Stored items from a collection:
========================
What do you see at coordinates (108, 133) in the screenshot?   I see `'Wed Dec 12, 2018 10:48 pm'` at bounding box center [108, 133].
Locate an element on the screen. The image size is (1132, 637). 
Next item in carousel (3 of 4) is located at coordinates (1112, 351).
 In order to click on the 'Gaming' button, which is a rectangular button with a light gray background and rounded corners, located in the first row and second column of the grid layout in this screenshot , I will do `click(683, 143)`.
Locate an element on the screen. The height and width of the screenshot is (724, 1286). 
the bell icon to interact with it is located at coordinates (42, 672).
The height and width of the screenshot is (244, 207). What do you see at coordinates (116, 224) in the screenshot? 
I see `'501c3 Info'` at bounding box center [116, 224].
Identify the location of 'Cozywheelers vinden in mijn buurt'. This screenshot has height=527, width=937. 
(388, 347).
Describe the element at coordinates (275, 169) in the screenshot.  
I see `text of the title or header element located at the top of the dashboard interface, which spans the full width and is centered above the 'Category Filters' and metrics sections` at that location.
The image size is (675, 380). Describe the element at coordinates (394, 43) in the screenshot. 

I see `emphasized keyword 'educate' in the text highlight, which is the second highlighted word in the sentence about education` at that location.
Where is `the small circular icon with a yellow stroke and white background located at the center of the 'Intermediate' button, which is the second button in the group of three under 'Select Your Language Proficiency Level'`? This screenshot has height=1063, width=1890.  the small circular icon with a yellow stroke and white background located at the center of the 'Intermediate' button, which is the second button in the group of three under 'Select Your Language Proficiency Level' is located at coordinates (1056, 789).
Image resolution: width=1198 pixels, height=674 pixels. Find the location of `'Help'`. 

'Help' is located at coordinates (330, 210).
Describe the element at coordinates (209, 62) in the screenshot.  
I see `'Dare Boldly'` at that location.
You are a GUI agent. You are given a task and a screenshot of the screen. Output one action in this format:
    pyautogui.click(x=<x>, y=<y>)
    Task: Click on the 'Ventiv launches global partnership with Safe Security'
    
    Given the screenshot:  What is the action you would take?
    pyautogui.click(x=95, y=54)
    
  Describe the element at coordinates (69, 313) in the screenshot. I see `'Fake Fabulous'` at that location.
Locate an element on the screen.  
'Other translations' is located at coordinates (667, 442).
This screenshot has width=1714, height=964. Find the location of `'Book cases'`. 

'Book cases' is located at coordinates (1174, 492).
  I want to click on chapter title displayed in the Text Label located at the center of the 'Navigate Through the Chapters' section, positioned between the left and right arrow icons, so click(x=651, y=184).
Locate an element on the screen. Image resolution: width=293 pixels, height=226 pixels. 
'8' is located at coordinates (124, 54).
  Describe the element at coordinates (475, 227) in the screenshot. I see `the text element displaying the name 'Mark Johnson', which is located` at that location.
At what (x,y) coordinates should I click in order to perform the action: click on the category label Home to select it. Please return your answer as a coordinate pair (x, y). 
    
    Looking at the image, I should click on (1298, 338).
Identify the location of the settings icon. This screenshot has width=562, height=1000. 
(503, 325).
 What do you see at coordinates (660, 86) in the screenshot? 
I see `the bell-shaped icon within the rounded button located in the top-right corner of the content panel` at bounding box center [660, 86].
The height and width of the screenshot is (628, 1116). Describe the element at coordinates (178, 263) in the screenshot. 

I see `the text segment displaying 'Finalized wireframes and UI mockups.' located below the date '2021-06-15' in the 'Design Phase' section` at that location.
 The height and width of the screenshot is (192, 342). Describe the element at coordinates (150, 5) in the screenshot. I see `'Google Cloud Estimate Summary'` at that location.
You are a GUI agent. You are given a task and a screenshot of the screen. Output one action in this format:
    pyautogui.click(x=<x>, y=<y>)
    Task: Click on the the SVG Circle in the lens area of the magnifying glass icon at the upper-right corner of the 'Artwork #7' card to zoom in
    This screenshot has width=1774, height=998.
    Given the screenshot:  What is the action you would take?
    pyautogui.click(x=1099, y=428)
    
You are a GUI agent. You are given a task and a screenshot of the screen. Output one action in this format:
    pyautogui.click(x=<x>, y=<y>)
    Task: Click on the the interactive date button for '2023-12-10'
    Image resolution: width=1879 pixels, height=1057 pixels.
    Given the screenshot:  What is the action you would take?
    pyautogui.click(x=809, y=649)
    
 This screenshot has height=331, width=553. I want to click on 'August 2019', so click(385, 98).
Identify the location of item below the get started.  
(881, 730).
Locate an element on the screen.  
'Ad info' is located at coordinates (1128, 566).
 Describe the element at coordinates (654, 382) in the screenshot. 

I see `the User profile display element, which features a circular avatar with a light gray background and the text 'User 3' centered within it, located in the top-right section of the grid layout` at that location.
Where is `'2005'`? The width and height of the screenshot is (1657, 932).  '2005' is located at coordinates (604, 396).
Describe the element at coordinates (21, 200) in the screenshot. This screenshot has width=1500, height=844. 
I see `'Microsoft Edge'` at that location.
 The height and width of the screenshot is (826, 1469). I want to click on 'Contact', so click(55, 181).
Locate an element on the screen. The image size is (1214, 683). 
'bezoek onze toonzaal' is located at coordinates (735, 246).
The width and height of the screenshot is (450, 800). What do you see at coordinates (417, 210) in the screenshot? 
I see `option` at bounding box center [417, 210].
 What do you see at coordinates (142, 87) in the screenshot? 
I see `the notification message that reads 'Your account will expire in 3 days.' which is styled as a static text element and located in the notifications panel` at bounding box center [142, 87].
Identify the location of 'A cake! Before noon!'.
========================
* WHAT IS NEEDED *
Gather every line of the records above that contains the word "layout", treating uppercase and lowercase as different. Copy each such line in full.

* THE OUTPUT *
 In order to click on the 'Gaming' button, which is a rectangular button with a light gray background and rounded corners, located in the first row and second column of the grid layout in this screenshot , I will do `click(683, 143)`.
I see `the User profile display element, which features a circular avatar with a light gray background and the text 'User 3' centered within it, located in the top-right section of the grid layout` at that location.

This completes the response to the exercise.